SHAWNEE — The monastic community at St. Gregory's Abbey is inviting the public to help celebrate the first feast day for St. Kateri Tekakwitha, the first American Indian Catholic saint, on Sunday.
Kateri Tekakwitha (1656-1680), often called the “Lily of the Mohawks,” was canonized in October 2012.
The Rt. Rev. Lawrence Stasyszen, abbot of St. Gregory's, said the abbey will host a Blessing of the Four Winds and Mass, followed by a pilgrimage to the St. Kateri statue on St. Gregory's campus. The abbot said the day's activities also will include a gourd dance and an intertribal powwow as the abbey and others honor St. Kateri.
“I think it will be quite a combination — a pilgrimage and a powwow,” he said.

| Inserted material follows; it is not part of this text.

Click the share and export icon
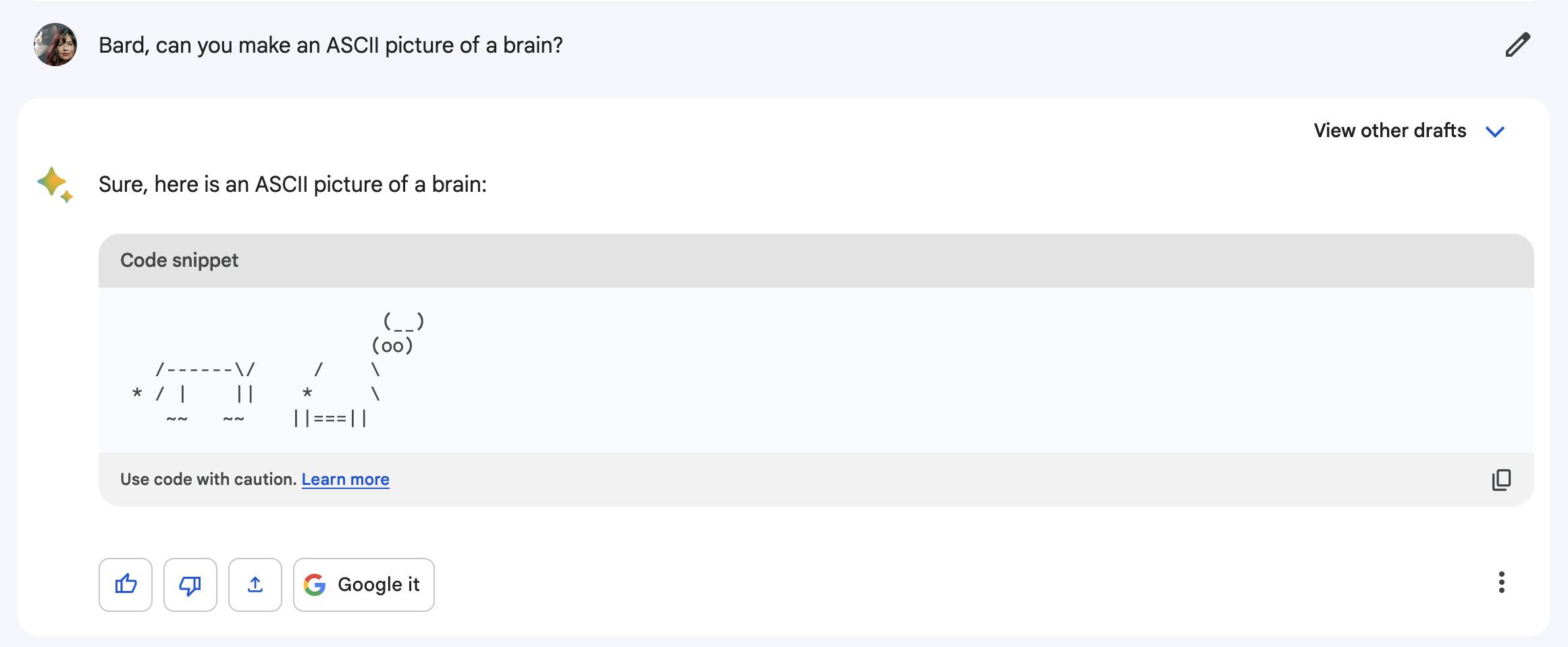1568x647 pixels. (255, 584)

According to The Catholic Encyclopedia, Kateri Tekakwitha was a member of the Mohawk tribe in Canada in the 17th century. Her mother was an Algonquin Indian who was a Christian and her father belonged to the Iroquois tribe. Tekakwitha was adopted by relatives when her parents and brother died of smallpox when she was about 4. Church historians said the girl's face was disfigured by the effects of smallpox and her eyesight also was seriously impaired. Although her aunts began to consider marriage alliances for when she grew older, Tekakwitha maintained her virtue throughout her life, which she devoted to her Christian faith, the encyclopedia noted.

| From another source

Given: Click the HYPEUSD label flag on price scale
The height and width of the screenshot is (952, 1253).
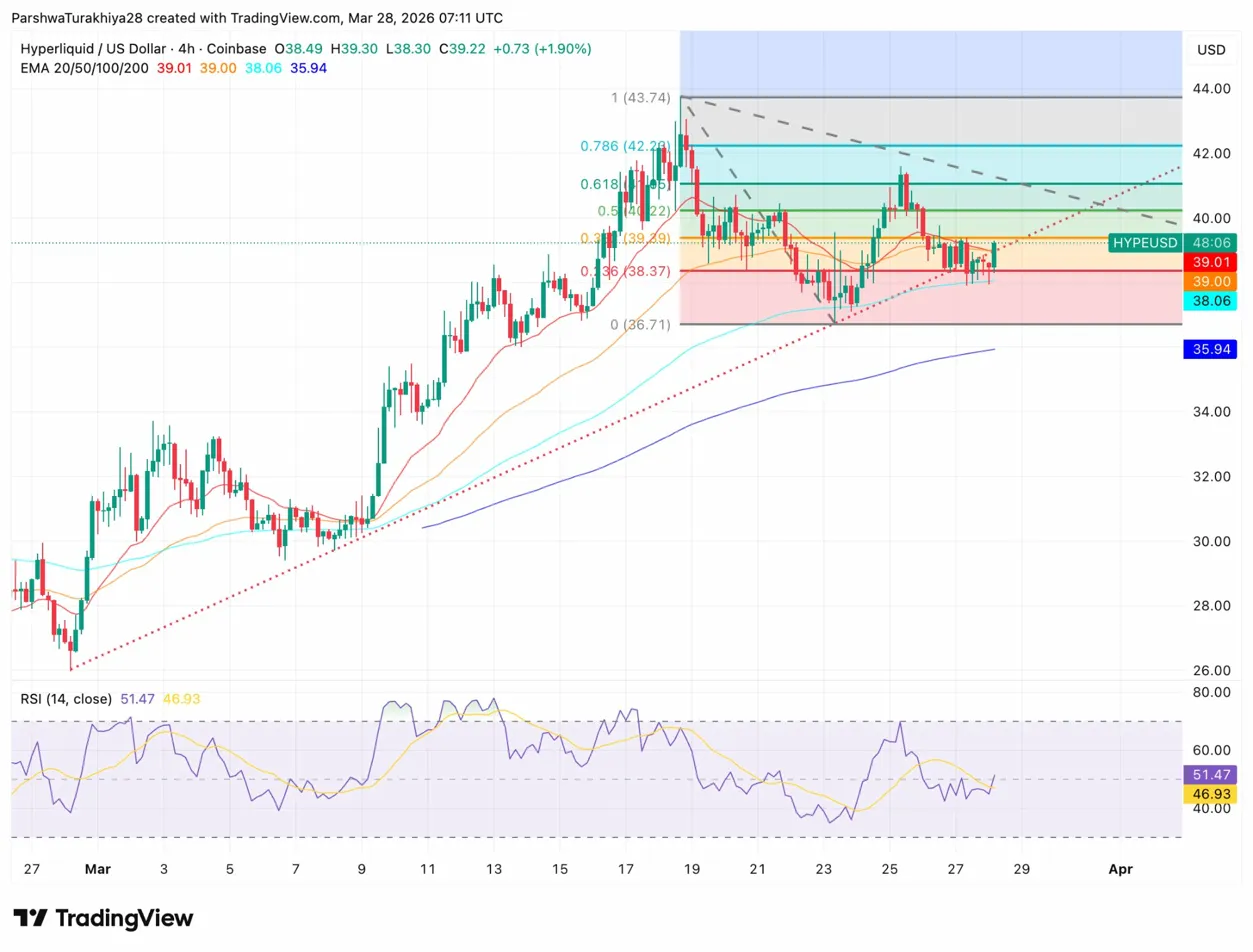Looking at the screenshot, I should (1144, 243).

Baptized at 18 when a French priest came to live at a nearby mission, she maintained her Christianity in the face of heavy opposition. She died at age 24 and was recognized as a devout woman who spent her life helping others and serving God.
Stasyszen said the monks at St. Gregory's feel a kinship with American Indians because American Indians — specifically the Citizen Band Potawatomie Nation — in what was then Indian Territory granted Benedictine monks from France land near Konawa to build their monastery and start a day school in 1876.
“We came as Indian missionaries so Native American people have been part of our life ever since,” he said.
He said a statue of the saint was installed on the abbey's grounds after she was beatified by the Roman Catholic Church in 1980. Beatification is one of the steps toward canonization. Stasyszen said St. Gregory's University graduates often place lilies at the statue after commencement, paying homage to her informal name of “Lily of the Mohawks” as part of a new tradition.
The abbot said St. Kateri will be honored as a role model and for her contributions to the faith.
“She has a lot to teach us today,” he said.
Also, Stasyszen said Sunday's celebration will provide the monastic community an opportunity to recognize American Indian people “and the vibrant life that Native Americans bring to the church in so many different ways.”
Brother Simeon Spitz, O.S.B., said he is excited that the abbey is hosting the event so everyone in attendance “can experience the beauty and dignity that has produced this great saint.”
“The diversity of people shows the diverse faces of God,” he said.
John Stillsmoking, a member of the Black Feet Tribe of Montana who is also Catholic, said he will be part of a group called the OKC VA Warriors Group Color Guard that will participate in Sunday's program. He said he feels honored to be part of the celebration for St. Kateri.
“Her becoming a saint is a big deal,” he said. “She led an exemplary life and despite all the bad things that life dealt her, she remained true to who she was.”